#### [EXERCISE REQUIREMENTS]
Could you write out all of the data again, word for word?

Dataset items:
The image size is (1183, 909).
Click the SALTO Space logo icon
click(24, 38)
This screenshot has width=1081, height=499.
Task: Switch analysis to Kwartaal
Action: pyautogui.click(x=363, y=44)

#### [SOLUTION FOR THIS EXERCISE]
The image size is (1183, 909).
Click the SALTO Space logo icon
click(24, 38)
This screenshot has width=1081, height=499.
Task: Switch analysis to Kwartaal
Action: pyautogui.click(x=363, y=44)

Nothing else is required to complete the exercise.